From: Roger Pau Monné
Date: Tue Aug 18 2020 - 13:21:30 EST


On Tue, Aug 18, 2020 at 05:00:20PM +0200, Marek Marczykowski-Górecki wrote:
> On Tue, Aug 18, 2020 at 02:47:10PM +0200, Roger Pau Monné wrote:
> > On Tue, Aug 18, 2020 at 02:01:35PM +0200, Marek Marczykowski-Górecki wrote:
> > > Do you mean PV dom0 should receive full EFI memory map? Jan already
> > > objected this as it would be a layering violation.
> >
> > dom0 is already capable of getting the native e820 memory map using
> > XENMEM_machine_memory_map, I'm not sure why allowing to return the
> > memory map in EFI form would be any different (or a layering
> > violation in the PV dom0 case).
> >
> > Do you have a reference to that thread? I certainly missed it.
>
> See this thread: http://markmail.org/message/nrrvuau5whebksy2
>
> > For PVH dom0 we could consider something different, since in that case
> > there's a guest memory map which could likely be returned in EFI
> > format and with the EFI regions if required.
> >
> > > > > Skip this part on Xen PV (let Xen do the right thing if it deems
> > > > > necessary) and use ESRT table normally.
> > > >
> > > > Maybe it would be better to introduce a new hypercall (or add a
> > > > parameter to XENMEM_machine_memory_map) in order to be able to fetch
> > > > the EFI memory map?
> > > >
> > > > That should allow a PV dom0 to check the ESRT is correct and thus not
> > > > diverge from bate metal.
> > >
> > > Note the EFI memory map there is used not just to check things, but to
> > > actually modify it to reserve the region. I think that's rather Xen
> > > responsibility, not dom0. See the comment from Ard.
> >
> > But that would modify Linux copy of the memory map, which is fine? My
> > understanding of EFI is limited, but I don't think such changes are
> > feed back into EFI, so Linux is completely free to do whatever it
> > wants with it's copy of the EFI memory map.
>
> Yes, but the thing is to make sure Xen doesn't use that memory, not only
> dom0. See below.
>
> > > > > + if (efi_enabled(EFI_MEMMAP)) {
> > > > > + rc = efi_mem_desc_lookup(efi.esrt, &md);
> > > > > + if (rc < 0 ||
> > > > > + (!(md.attribute & EFI_MEMORY_RUNTIME) &&
> > > > > + md.type != EFI_BOOT_SERVICES_DATA &&
> > > > > + md.type != EFI_RUNTIME_SERVICES_DATA)) {
> > > > > + pr_warn("ESRT header is not in the memory map.\n");
> > > > > + return;
> > > > > + }
> > > >
> > > > Here you blindly trust the data in the ESRT in the PV case, without
> > > > checking it matches the regions on the memory map, which could lead to
> > > > errors if ESRT turns to be wrong.
> > >
> > > I don't think checking merely if ESRT lives somewhere in
> > > EFI_{BOOT,RUNTIME}_SERVICES_DATA area guarantees its correctness.
> > >
> > > On the other hand, this seems to be done to prevent overwriting that
> > > memory with something else (see that in case of EFI_BOOT_SERVICES_DATA
> > > it is later marked as reserved. I think it should be rather done by Xen,
> > > not dom0.
> >
> > Forcing Xen to do all those checks seems quite a tedious work, and in
> > fact the memory map that dom0 has might be more complete than the one
> > Xen is able to construct, as Xen doesn't have an AML parser so it's
> > not able to get all the possible info from ACPI.
>
> Let me draw the picture from the beginning.

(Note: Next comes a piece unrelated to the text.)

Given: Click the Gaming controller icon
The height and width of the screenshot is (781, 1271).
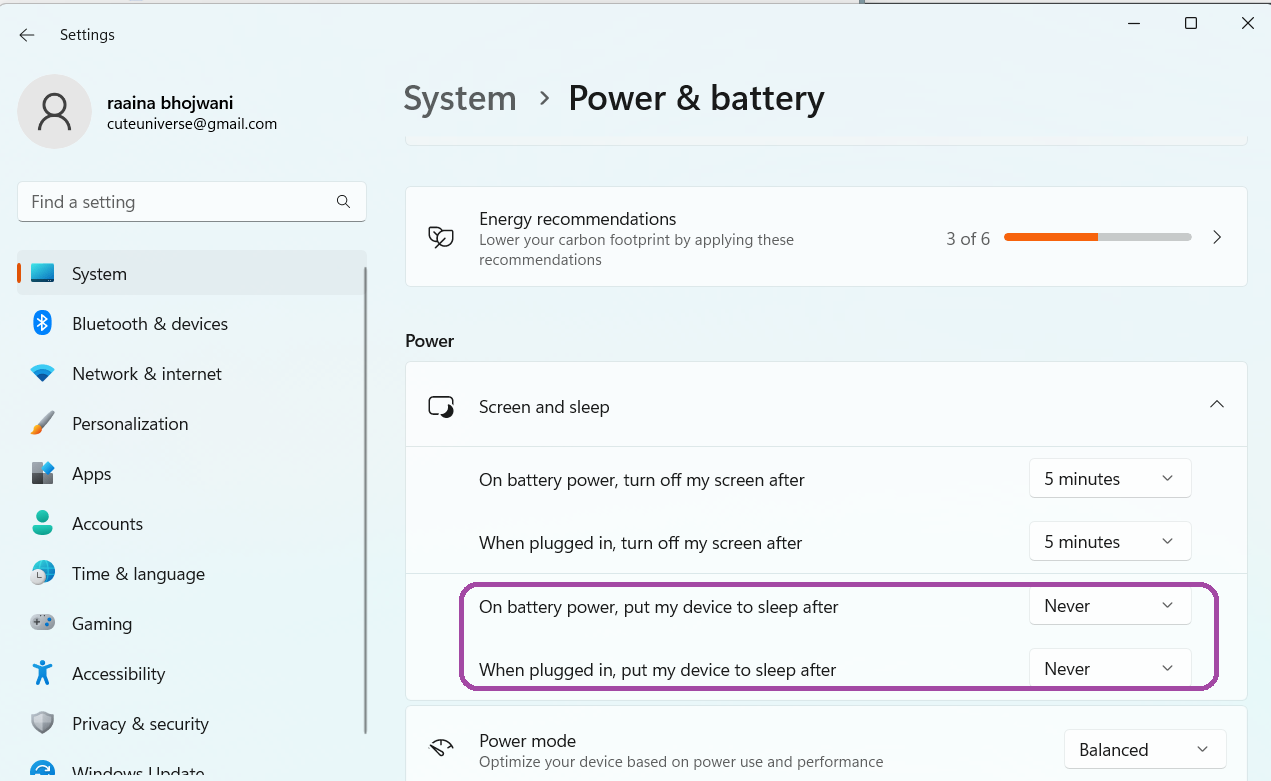Looking at the screenshot, I should [42, 623].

Thanks, greatly appreciated.

> EFI memory map contains various memory regions. Some of them are marked
> as not needed after ExitBootServices() call (done in Xen before
> launching dom0). This includes EFI_BOOT_SERVICES_DATA and
> EFI_BOOT_SERVICES_CODE.
>
> EFI SystemTable contains pointers to various ConfigurationTables -
> physical addresses (at least in this case). Xen does interpret some of
> them, but not ESRT. Xen pass the whole (address of) SystemTable to Linux
> dom0 (at least in PV case). Xen doesn't do anything about tables it
> doesn't understand.
>
> Now, the code in Linux takes the (ESRT) table address early and checks
> the memory map for it. We have 3 cases:
> - it points at area marked as neither EFI_*_SERVICES_DATA, nor with
> EFI_MEMORY_RUNTIME attribute -> Linux refuse to use it
> - it points to EFI_RUNTIME_SERVICES_DATA or with EFI_MEMORY_RUNTIME
> attribute - Linux uses the table; memory map already says the area
> belongs to EFI and the OS should not use it for something else
> - it points to EFI_BOOT_SERVICES_DATA - Linux mark the area as reserved
> to not release it after calling ExitBootServices()
>
> The problematic is the third case - at the time when Linux dom0 is run,
> ExitBootServices() was already called and EFI_BOOT_SERVICES_* memory was
> already released. It could be already used for something else (for
> example Xen could overwrite it while loading dom0).
>
> Note the problematic case should be the most common - UEFI specification
> says "The ESRT shall be stored in memory of type EfiBootServicesData"
> (chapter 22.3 of UEFI Spec v2.6).
>
> For this reason, to use ESRT in dom0, Xen should do something about it
> before ExitBootServices() call. While analyzing all the EFI tables is
> probably not a viable option, it can do some simple action:
> - retains all the EFI_BOOT_SERVICES_* areas - there is already code
> for that, controlled with /mapbs boot switch (to xen.efi, would need
> another option for multiboot2+efi)
> - have a list of tables to retain - since Xen already do analyze some
> of the ConfigurationTables, it can also have a list of those to
> preserve even if they live in EFI_BOOT_SERVICES_DATA. In this case,
> while Xen doesn't need to parse the whole table, it need to parse it's
> header to get the table size - to reserve that memory and not reuse
> it after ExitBootServices().

Xen seems to already contain skeleton
XEN_EFI_query_capsule_capabilities and XEN_EFI_update_capsule
hypercalls which is what should be used in order to perform the
updates?

So yes, I agree Xen should make sure the region of the table is not
freed when exiting boot services, and that dom0 can access it. I
guess we should move the checks done by Linux to Xen, and then only
provide the ESRT table to dom0 if the checks (now done by Xen) pass.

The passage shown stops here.